Mom-101, erudite New York foodie-type, restaurant whore, and cookbook co-author has hereby been bound, gagged with a quarter-pound of quince paste, and replaced with The Picky Child Within to describe ten things I hate (as instructed by Krista).
1) Touching food. Nate makes such a show of arranging all the gourmet vittles he prepares in a towering display, Alfred Portale style, and yet I have to pluck the beautiful slices of medium rare steak from out of the pool of herbed polenta (and wipe it off) before I can eat it. The rosemary sprigs can remain in the mashed potatoes, if I work really hard at it, but that’s about it.
3) Beans. Garbonzos are tolerable if pureed, doused in tahini, and passed off as hummus. But refried beans? God help the Mexican restaurant expediter who scoops that excrement onto my plate. Especially if they’re touching my enchiladas.
4) Root beer. Tried it, don’t like it. Tried it again, still don’t like it. I suppose I’m no worse for the wear having one more sugary, nutritionally-void item out of my repetoire.
5) Avocado. I want to eat it, really I do. I mean it’s both expensive and high in fat–what’s not to like? Answer: Avocado, which tastes like paste.
6) Tuna fish. The smell is kryptonite to me and I can’t be in the room with it. If you are dining with me and order a tuna fish sandwich, I will ask you nicely to reconsider. If you persist, I will vomit on you when it arrives then stick you with the check. In fact, just seeing the words here are making me gag a little. Moving on…
7) Pre-made sandwiches. They’re always soggy from dressings or mustard or mayo (which I also hate). I will sooner eat Chex Mix and a bag of Combos for lunch in the airport than buy a turkey club that’s been sitting on that semi-refrigerated shelf all day. Besides, you don’t know who touched it or how dedicated he is to wearing a hair net. Ew.

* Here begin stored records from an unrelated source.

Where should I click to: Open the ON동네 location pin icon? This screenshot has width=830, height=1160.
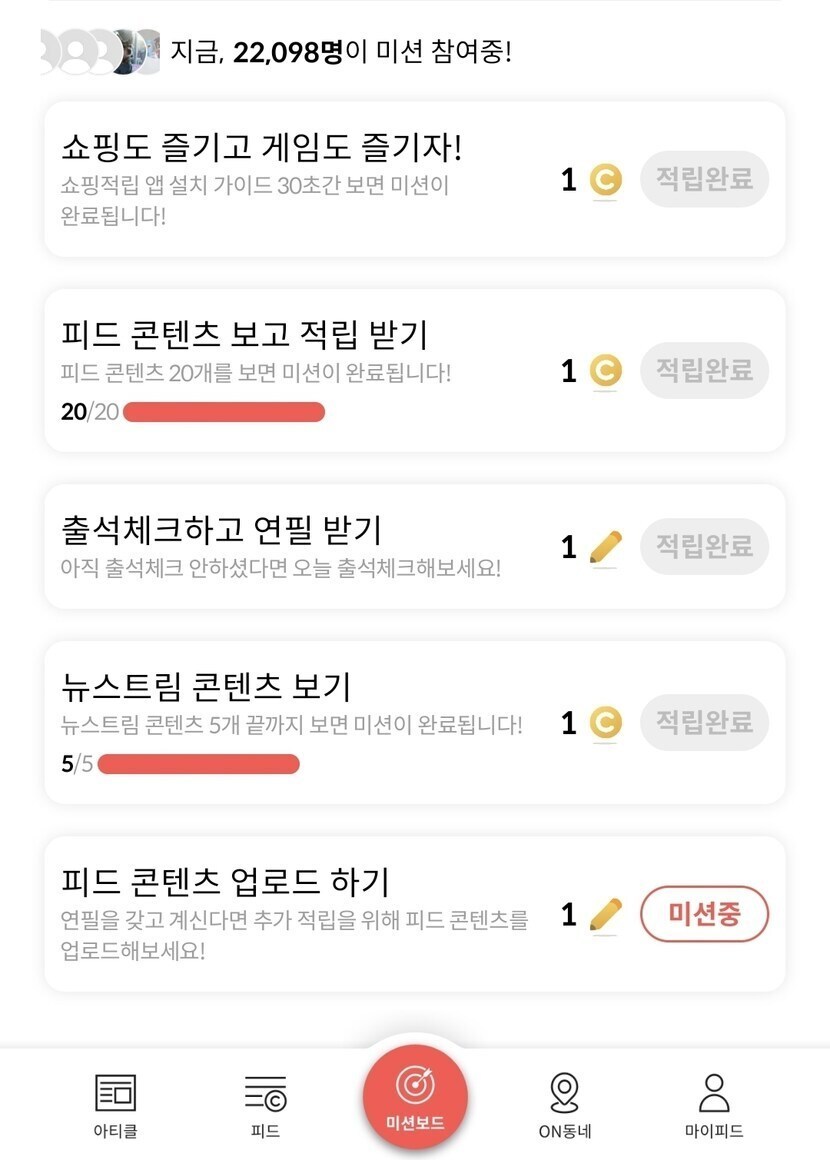[564, 1092]
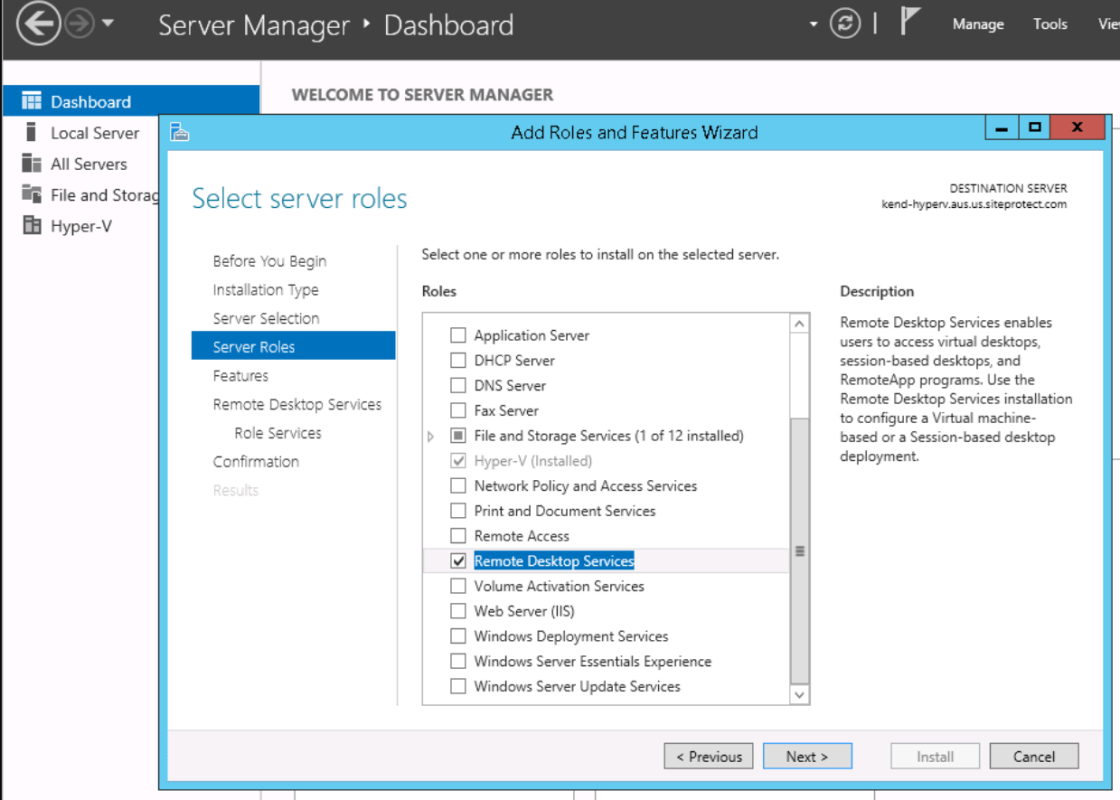Select Local Server in the sidebar
Viewport: 1120px width, 800px height.
pyautogui.click(x=94, y=132)
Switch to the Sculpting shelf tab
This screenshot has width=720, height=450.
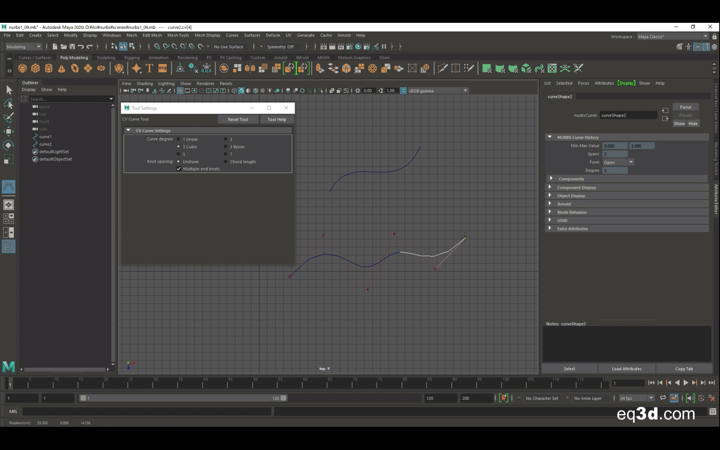click(105, 58)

8) Fruit in cake. Cakes should be chocolate, vanillla, occassionally almond if you’re feeling frisky. If you want raspberry in your dessert, order the damn tart.
9) Guinness. I want so very very very badly to like it, since all the cool girls do. They’re also the ones who can play pool and bowl. Sadly, I’m not one of them. I’m the one nursing a Rolling Rock near the pool table, and I don’t even look cute doing it anymore.
10) Meat in tomato sauce. It’s the last remaining vestige from my vegetarian years. I wasn’t a very good vegetarian since I still ate bacon. And Walter’s hot dogs. And chicken soup as long as I couldn’t see the chicken. And turkey at Thanksgiving. Okay, I was the kind of vegetarian who just didn’t like meat in tomato sauce. Our voice may be small but our numbers are great.
I don’t know who to tag because I always think if I tag someone they’ll hate me, or if I don’t tag them they’ll hate me. So this is an opt-in tag. Feel free to find your alter ego and tell us ten things you dislike. However I would love to see toyfoto and tracey’s take on hatred, if only because they’re so upbeat all the time.